=== Exercise goal ===
Restate the entries below verbatim.

/---

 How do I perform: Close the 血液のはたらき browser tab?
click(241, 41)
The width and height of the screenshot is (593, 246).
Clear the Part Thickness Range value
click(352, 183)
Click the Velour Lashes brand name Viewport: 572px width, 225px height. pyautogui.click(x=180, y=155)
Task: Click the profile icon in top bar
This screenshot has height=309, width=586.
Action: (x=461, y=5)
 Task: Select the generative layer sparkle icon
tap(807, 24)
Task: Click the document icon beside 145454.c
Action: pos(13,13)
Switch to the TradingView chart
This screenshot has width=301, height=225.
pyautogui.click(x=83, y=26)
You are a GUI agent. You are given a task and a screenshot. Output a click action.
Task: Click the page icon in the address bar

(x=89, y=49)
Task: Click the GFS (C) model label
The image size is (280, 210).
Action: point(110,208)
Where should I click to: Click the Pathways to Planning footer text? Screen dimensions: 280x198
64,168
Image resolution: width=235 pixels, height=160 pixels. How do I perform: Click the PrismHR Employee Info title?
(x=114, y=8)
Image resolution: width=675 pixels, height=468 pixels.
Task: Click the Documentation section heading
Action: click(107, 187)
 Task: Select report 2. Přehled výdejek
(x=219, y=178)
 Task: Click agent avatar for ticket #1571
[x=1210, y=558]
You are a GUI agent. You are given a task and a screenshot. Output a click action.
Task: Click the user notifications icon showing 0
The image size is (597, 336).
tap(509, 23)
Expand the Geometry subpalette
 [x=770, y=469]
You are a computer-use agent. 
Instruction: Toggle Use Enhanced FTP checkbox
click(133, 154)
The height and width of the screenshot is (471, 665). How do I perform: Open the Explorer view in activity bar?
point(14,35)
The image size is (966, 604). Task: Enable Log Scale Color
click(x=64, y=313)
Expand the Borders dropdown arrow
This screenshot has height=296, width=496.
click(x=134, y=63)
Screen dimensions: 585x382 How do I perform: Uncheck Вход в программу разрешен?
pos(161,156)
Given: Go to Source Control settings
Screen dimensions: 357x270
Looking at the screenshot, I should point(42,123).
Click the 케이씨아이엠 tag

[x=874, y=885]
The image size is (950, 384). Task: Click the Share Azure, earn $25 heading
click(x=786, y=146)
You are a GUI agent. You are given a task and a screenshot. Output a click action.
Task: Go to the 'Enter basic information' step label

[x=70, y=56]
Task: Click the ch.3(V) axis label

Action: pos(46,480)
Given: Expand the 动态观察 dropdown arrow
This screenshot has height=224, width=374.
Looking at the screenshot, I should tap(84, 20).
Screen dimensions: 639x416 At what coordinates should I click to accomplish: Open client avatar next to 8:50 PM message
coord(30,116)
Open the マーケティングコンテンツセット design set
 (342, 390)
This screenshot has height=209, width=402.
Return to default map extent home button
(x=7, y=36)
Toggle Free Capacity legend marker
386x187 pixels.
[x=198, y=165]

\---

=== Exercise result ===
 How do I perform: Close the 血液のはたらき browser tab?
click(241, 41)
The width and height of the screenshot is (593, 246).
Clear the Part Thickness Range value
click(352, 183)
Click the Velour Lashes brand name Viewport: 572px width, 225px height. pyautogui.click(x=180, y=155)
Task: Click the profile icon in top bar
This screenshot has height=309, width=586.
Action: (x=461, y=5)
 Task: Select the generative layer sparkle icon
tap(807, 24)
Task: Click the document icon beside 145454.c
Action: pos(13,13)
Switch to the TradingView chart
This screenshot has width=301, height=225.
pyautogui.click(x=83, y=26)
You are a GUI agent. You are given a task and a screenshot. Output a click action.
Task: Click the page icon in the address bar

(x=89, y=49)
Task: Click the GFS (C) model label
The image size is (280, 210).
Action: point(110,208)
Where should I click to: Click the Pathways to Planning footer text? Screen dimensions: 280x198
64,168
Image resolution: width=235 pixels, height=160 pixels. How do I perform: Click the PrismHR Employee Info title?
(x=114, y=8)
Image resolution: width=675 pixels, height=468 pixels.
Task: Click the Documentation section heading
Action: click(107, 187)
 Task: Select report 2. Přehled výdejek
(x=219, y=178)
 Task: Click agent avatar for ticket #1571
[x=1210, y=558]
You are a GUI agent. You are given a task and a screenshot. Output a click action.
Task: Click the user notifications icon showing 0
The image size is (597, 336).
tap(509, 23)
Expand the Geometry subpalette
 [x=770, y=469]
You are a computer-use agent. 
Instruction: Toggle Use Enhanced FTP checkbox
click(133, 154)
The height and width of the screenshot is (471, 665). How do I perform: Open the Explorer view in activity bar?
point(14,35)
The image size is (966, 604). Task: Enable Log Scale Color
click(x=64, y=313)
Expand the Borders dropdown arrow
This screenshot has height=296, width=496.
click(x=134, y=63)
Screen dimensions: 585x382 How do I perform: Uncheck Вход в программу разрешен?
pos(161,156)
Given: Go to Source Control settings
Screen dimensions: 357x270
Looking at the screenshot, I should point(42,123).
Click the 케이씨아이엠 tag

[x=874, y=885]
The image size is (950, 384). Task: Click the Share Azure, earn $25 heading
click(x=786, y=146)
You are a GUI agent. You are given a task and a screenshot. Output a click action.
Task: Go to the 'Enter basic information' step label

[x=70, y=56]
Task: Click the ch.3(V) axis label

Action: pos(46,480)
Given: Expand the 动态观察 dropdown arrow
This screenshot has height=224, width=374.
Looking at the screenshot, I should tap(84, 20).
Screen dimensions: 639x416 At what coordinates should I click to accomplish: Open client avatar next to 8:50 PM message
coord(30,116)
Open the マーケティングコンテンツセット design set
 (342, 390)
This screenshot has height=209, width=402.
Return to default map extent home button
(x=7, y=36)
Toggle Free Capacity legend marker
386x187 pixels.
[x=198, y=165]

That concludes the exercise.